Since its inception, R has, at least by default, converted (character) strings to factors when creating data frames directly with data.frame() or as the result of using read.table() variants to read in tabular data. Quite likely, this will soon change.

In R 0.62 (released 1998), the original internal data frame code was replaced by the interpreted Statlib code contributed by John Chambers, to the effect that data.frame() would always convert strings to factors (unless protected by I()), whereas read.table() kept having an argument (defaulting to FALSE).

In R 2.4.0 (released 2006), data.frame() and read.table() gained a stringsAsFactors argument, defaulting to default.stringsAsFactors(), which in turn would use the stringsAsFactors option if set, and otherwise give TRUE by default. At that time, this seemed an acceptable way forward, but in hindsight, it was not a very good idea: as code shared with others could no longer make safe assumptions about the stringsAsFactors default being used, it should (at least in theory) always have used data.frame() and read.table() defensively with explicitly specified stringsAsFactors arguments. (In addition to this need for “safe” usage being quite a nuisance, there also was no straightforward mechanism to programmatically ensure it: one can set options in user or site profiles, but these are not always read when checking.)

There are at least two more good reasons for changing the current mechanism.

Automatic string to factor conversion introduces non-reproducibility. When creating a factor from a character vector, if the levels are not given explicitly the sorted unique values are used for the levels, and of course the result of sorting is locale-dependent. Hence, the results of subsequent statistical analyses can differ with automatic string-to-factor conversion in place.

One might hypothesize that this was not an issue in the good old days when everything was ASCII-only. However, this is not the case. On my Debian system, locale -a finds 872 locales (not all of which are different, of course). Using these to sort the all-ASCII vector

     c("0", "1", "A", "B", "a", "b")

finds the following frequencies of sorting patterns:

     01aAbB 01AaBb 01ABab aAbB01 
        793     57     14      8 

The second group contains e.g. Danish, Norwegian and Turkish; the third C/POSIX, Japanese and Korean; and the last Czech and Slovak.

This clearly shows that reproducible data analysis should really avoid all automatic string to factor conversions. (After careful deliberation, the R Core Team has come to the conclusion that making these conversions locale-independent by employing a specific locale for the sorting is not feasible in general.)

Finally, looking at modern alternatives to data frames shows that data.table uses stringsAsFactors = FALSE by default, and tibble never converts.

Hence, in the R Core meetings in Toulouse in 2019, it was decided to move towards using stringsAsFactors = FALSE by default, ideally starting with the 4.0.0 release.

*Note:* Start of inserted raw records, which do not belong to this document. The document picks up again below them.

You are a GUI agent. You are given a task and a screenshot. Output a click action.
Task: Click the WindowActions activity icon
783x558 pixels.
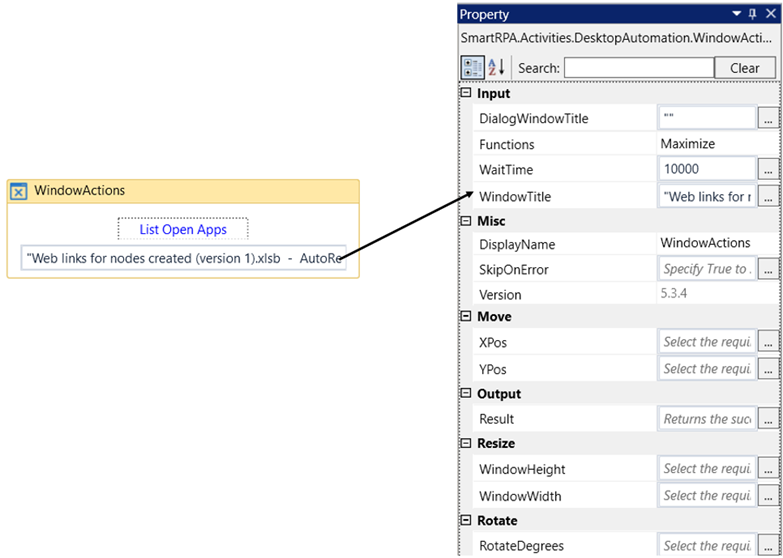pos(18,192)
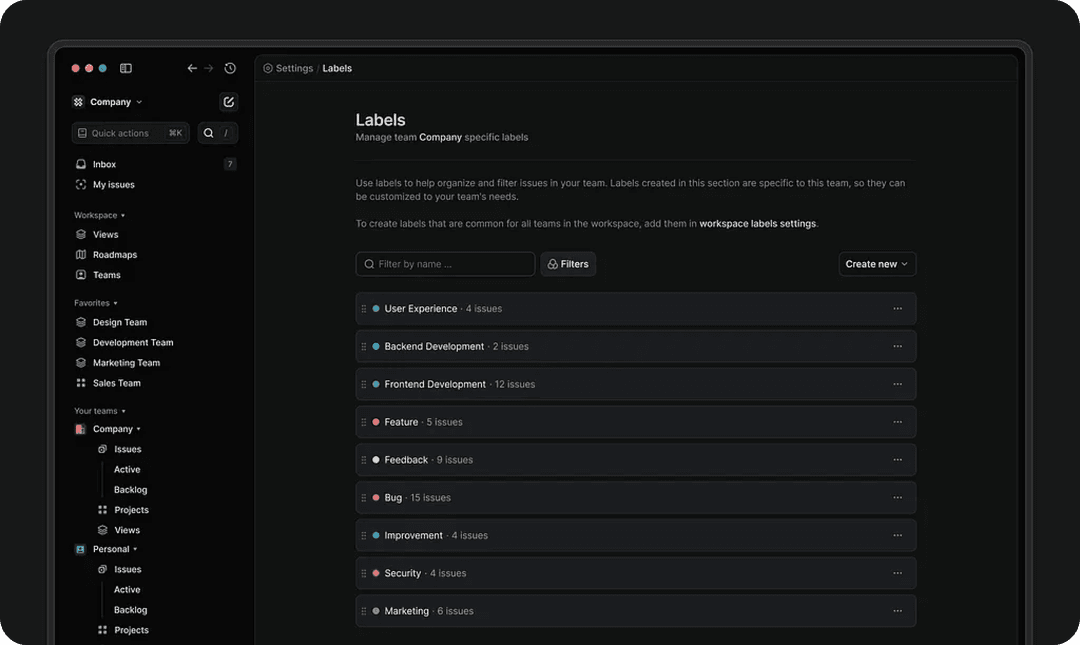Viewport: 1080px width, 645px height.
Task: Open more options for Bug label
Action: (897, 498)

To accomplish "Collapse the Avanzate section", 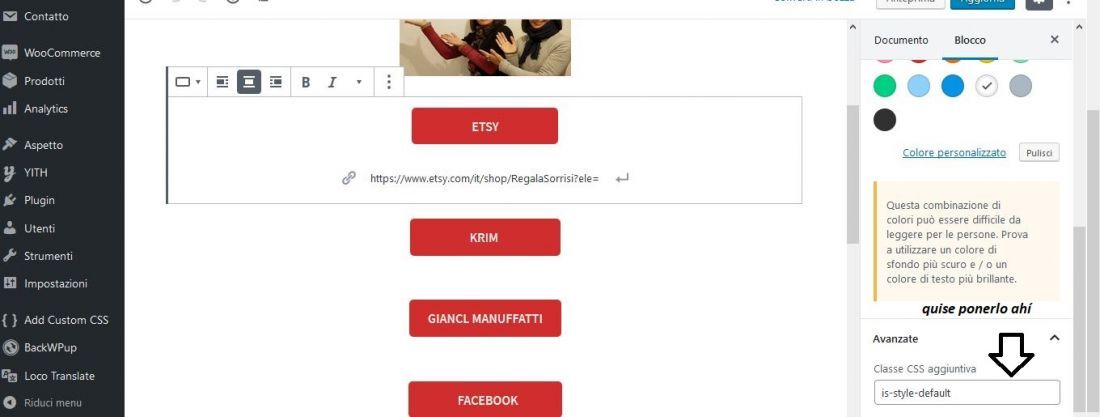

Eventually, the stringsAsFactors option will thus disappear. For the time being, it was actually made possible to consistently set the option (and hence the stringsAsFactors default) via an internal environment variable _R_OPTIONS_STRINGS_AS_FACTORS_: the base and recommended packages were already modified last year to work correctly irrespective of the default setting, and some of the regular CRAN checks will soon switch to using _R_OPTIONS_STRINGS_AS_FACTORS_=false.

Unfortunately, things are not as simple as changing the default value for the stringsAsFactors arguments to data.frame() and read.table() (which of course, even though in theory it should not matter, will have considerable impact). When adding the stringsAsFactors argument to read.table() in R 2.4.0, data() was changed to use

  read.table(..., header = TRUE, = FALSE)

when reading in data files in .tab or .csv formats. Thus, when reading in such data files, strings are always converted to factors. As this conversion was always performed, irrespective of the stringsAsFactors settings, it will remain, but get modified to always use the C sort order in the conversions, to the effect that loading such data sets will become locale-independent.

In the interest of enhancing reproducibility, the R Core Team is also considering adding a mechanism for optionally noting automatic string to factor conversions (i.e., calling factor() on a character vector without giving the levels, or calling as.factor() on a character vector).